1. The plaintiff brought this suit against three defendants to recover Rs. 950 being the amount of principal due on a promissory-note dated the 30th November 1921. Admittedly, defendants Nos. 2 and 3 are minors and did not, and could not, make themselves liable on the promissory-note, although as a matter of fact the 2nd defendant signed for his sister. The promissory-note recites that the minor's father Keshavram Parbhuram had taken Rs. 200 and their mother had taken Rs. 300 to institute a suit in a Court. At the date of the note Rs. 627 1/2 were due on those loans. On the day of the note Bai Lalita had taken Rs. 300 to engage another Pleader. The promissory-note was signed for the total Rs. 927 1/2. Then follow the words: 'I had to take these rupees because I conduct a suit in the Court as the guardian of minors named Thakordas and Shankarlal, and I shall pay you the rupees of this promissory-note with interest at one per cent. per mensem whenever you will demand the same.'
2. The suit was decreed against the 1st defendant, but dismissed against defendants Nos. 2 and 3. Avery large number of cases were cited, and we have been referred to various decisions here, but the first point to note is that Lalita was not the natural guardian of the minors. She was only the next friend to conduct the suit on behalf of the minors, and, even assuming that she was a de facto guardian, she does not purport in the document to bind the minors. They cannot, therefore, be personally responsible on the note, nor could Lalita as the next friend or as sister of the minors make a contract with the plaintiff which would bind the estate of the minors.

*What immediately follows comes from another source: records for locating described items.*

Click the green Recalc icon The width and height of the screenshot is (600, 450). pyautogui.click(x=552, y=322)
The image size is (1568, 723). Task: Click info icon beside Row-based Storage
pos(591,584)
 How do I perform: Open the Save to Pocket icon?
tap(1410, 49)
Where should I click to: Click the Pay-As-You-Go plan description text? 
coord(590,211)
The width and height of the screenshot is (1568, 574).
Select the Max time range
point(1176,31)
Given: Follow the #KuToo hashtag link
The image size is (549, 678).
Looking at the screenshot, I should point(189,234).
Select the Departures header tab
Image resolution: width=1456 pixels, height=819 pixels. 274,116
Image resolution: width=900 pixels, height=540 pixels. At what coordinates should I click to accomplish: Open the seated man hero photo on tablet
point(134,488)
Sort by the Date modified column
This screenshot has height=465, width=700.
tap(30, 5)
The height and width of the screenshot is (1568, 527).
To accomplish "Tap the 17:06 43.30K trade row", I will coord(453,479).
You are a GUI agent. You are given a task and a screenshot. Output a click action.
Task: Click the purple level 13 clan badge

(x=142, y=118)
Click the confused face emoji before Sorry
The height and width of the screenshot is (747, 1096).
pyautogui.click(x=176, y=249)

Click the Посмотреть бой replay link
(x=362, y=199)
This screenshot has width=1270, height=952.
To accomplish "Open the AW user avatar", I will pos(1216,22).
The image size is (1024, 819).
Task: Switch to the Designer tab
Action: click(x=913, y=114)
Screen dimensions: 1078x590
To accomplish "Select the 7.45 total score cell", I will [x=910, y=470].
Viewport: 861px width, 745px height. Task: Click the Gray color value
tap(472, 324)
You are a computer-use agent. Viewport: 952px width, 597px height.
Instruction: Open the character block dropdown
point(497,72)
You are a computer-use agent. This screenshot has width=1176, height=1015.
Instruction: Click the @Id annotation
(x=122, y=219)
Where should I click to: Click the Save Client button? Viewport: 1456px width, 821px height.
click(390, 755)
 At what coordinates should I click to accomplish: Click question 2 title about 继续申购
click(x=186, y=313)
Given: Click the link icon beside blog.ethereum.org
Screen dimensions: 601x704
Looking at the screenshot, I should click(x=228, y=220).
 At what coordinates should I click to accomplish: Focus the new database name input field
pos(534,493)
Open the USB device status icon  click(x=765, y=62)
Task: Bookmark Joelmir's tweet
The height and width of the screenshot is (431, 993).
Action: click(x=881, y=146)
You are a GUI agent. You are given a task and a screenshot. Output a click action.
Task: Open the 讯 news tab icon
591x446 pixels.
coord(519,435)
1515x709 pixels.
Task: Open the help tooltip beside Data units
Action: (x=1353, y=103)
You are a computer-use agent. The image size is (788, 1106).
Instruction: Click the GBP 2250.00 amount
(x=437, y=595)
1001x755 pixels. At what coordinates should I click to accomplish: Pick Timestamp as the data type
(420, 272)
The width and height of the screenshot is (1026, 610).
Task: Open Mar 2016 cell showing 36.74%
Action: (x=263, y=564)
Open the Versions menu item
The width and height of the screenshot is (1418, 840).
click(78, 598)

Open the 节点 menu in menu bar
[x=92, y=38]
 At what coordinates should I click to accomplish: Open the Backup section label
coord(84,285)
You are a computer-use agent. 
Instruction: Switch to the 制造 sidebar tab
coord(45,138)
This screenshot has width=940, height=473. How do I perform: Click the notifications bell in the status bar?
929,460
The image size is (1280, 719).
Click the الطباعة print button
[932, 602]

3. In Maharana Shri Ranmalsingji v. Vadilal Vakhatchand 20 B. 61 : 10 Ind. Dec. 599 it was held that a minor could not be bound personally by contracts entered into by a guardian which did not purport to charge his estate. The Court was there referring to a legal guardian. At page 70 is the following passage: ''While holding, however, that a minor cannot be bound personally by contracts entered into by a guardian which do not purport to charge his estate, we do not think it follows that he is necessarily exempt from liability. If the debts were incurred for necessaries, he would, we believe, be bound to pay them on the general principle embodied in Section 68 of the Contract Act, as his liability would not probably be affected by the fact that the loans were advanced at the instance of the guardian. Her contract on his behalf might be ineffectual like one entered into by himself, but the liability to discharge debts incurred for necessaries would remain. The necessity for them would determine whether or not he was bound to repay them, and not, we think, the reasonable belief of the lender that they were for necessary purposes.'
4. The questions, therefore, which would arise between the plaintiff and the minors in a suit for money advanced for necessary purposes would be entirely different to those that would arise in a suit on a promissory-note. In a recent case of Vithalrao Sheshgirirao Moktesar v. Vithalrdo Sondekar 72 Ind. Cas. 242 : 25 Bom. L.R. 151 : A.I.R. (1923) (B.) 244 which was a suit against the members of a joint family on a promissory-note signed by one of them, we said: 'The real point is whether a suit which is primarily a suit on a promissory-note and, therefore, a suit to which particular rules of procedure apply, could also be treated as a suit for the debt for which the promissory-note was passed. If that were permissible difficulties would arise, because the issues in a suit on a promissory-note would be entirely different from the issues which would be raised in a suit against the whole family to recover a debt. I think an application should have been made in the first instance for amendment of the pleadings when the point was taken that only the party signing the note could be liable in a suit based on the note itself.'
5. We think, therefore, that questions which would orderly arise in a suit against the minors to recover moneys which they might be liable to pay as a debt incurred by their father or by their mother or sister for necessary purposes cannot be decided in this suit, although it will be open to the plaintiff to proceed against the minors in a suit properly framed. Nothing has been decided in the present suit with regard to their liability to satisfy such a demand.
6. The Rule will be discharged with costs. The first defendant appeared, but there was no necessity for her to appear as there was no doubt about her liability. One set of costs.